Finally, we're ready to take a look at some real-world portraits and examine reflection at work. Before jumping to today's portrait, I'd like reiterate a few things. First, skin will reflect light in both a diffuse and specular manner. The amount of diffuse skin reflection depends largely on skin tone, with darker skin reflecting less. The amount of direct reflection depends on the skin's surface sheen, and will be strongly influenced by the position and size of the source.

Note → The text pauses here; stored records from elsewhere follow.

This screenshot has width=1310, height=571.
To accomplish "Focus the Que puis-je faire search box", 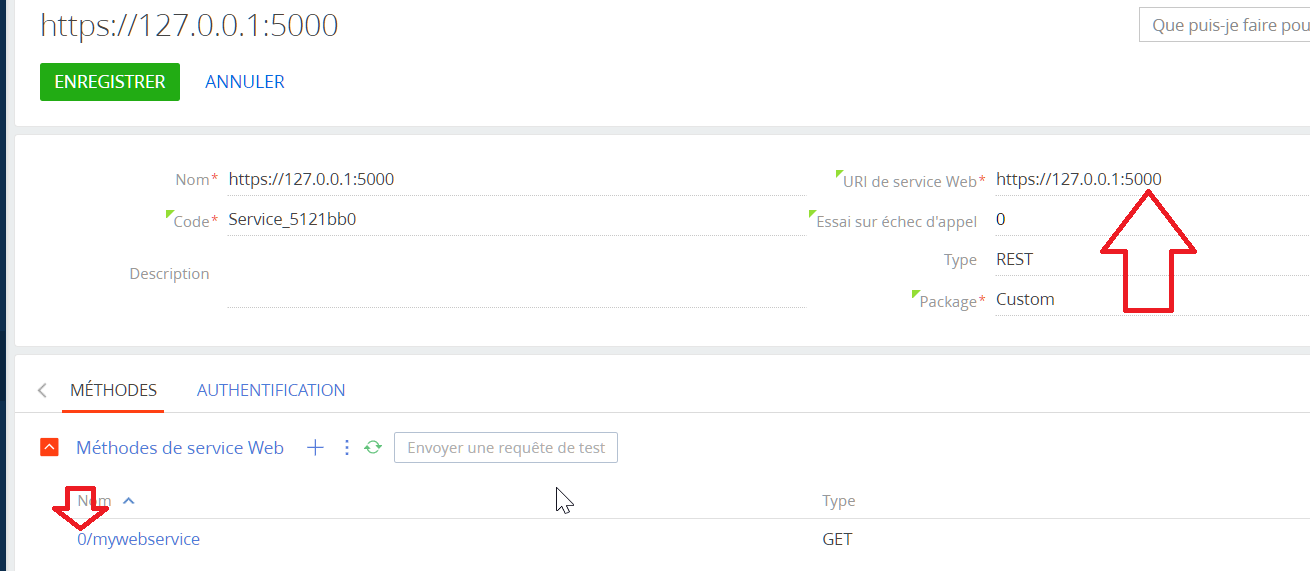I will tap(1225, 25).
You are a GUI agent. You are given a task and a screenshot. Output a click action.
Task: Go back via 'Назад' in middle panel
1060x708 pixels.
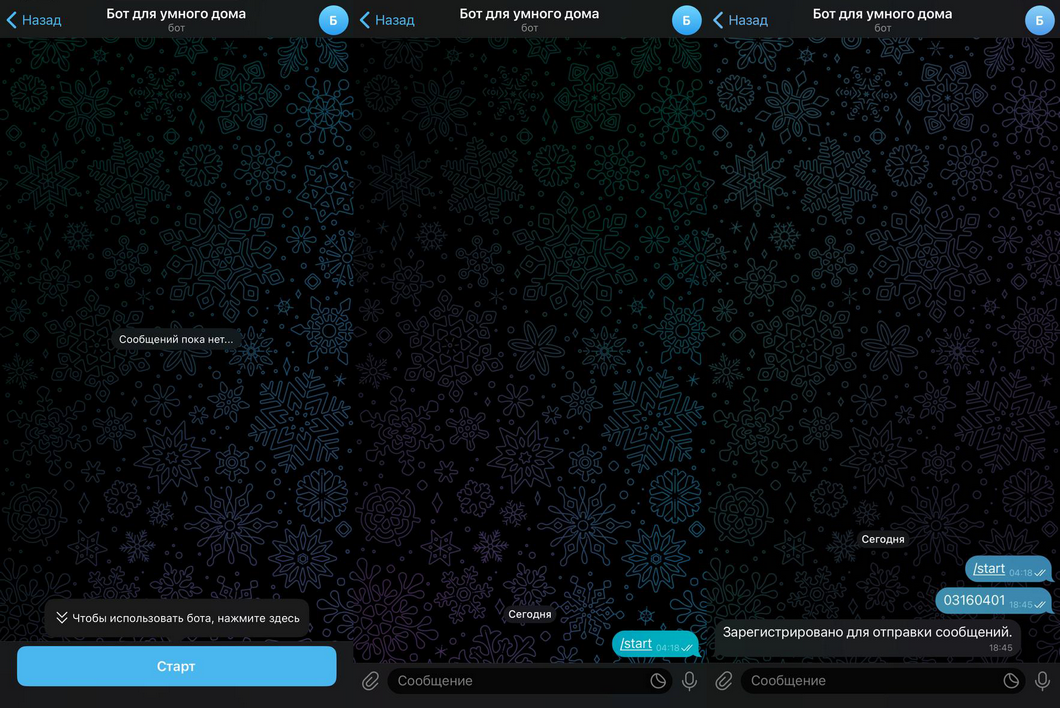[388, 20]
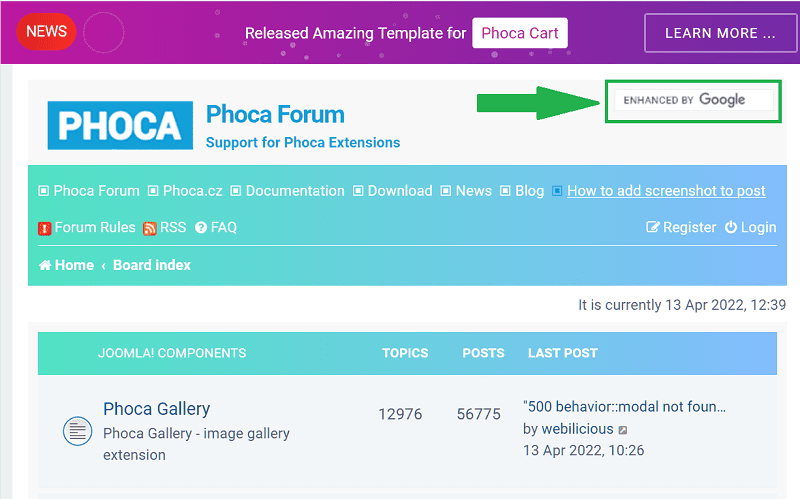Click the FAQ question mark icon
800x499 pixels.
tap(201, 228)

Above we have a rather typical business portrait in which areas of specular (direct) reflection have been circled. These shiny patches are actually reflections of the light source (direct reflections) superimposed on areas of diffuse reflection. If you look carefully, you can often make out the shape of the light source in such reflections. No place are they more distinct than in the direct reflections in the eyes (aka catchlights). Clearly, these specular patches vary in size. Notice that surfaces that curve gradually, the forehead for instance, will have larger, and generally less intense, highlights. Smaller areas with a very distinct curvature, such as the bulb of the nose, will have smaller and more intense areas of reflection. The position and size of reflections will vary depending of the size and position of your light sources. The circled areas in today's portrait are all reflections of the main light, but any light, including a fill light, can create specular highlights.
In the next post, we'll look at an unconventional portrait that digs deeper into the properties of reflection. In the meantime, if today's material was new for you, take a look at your pictures and those of other photographers and examine the highlights. You can learn a lot about how an image was created by doing so.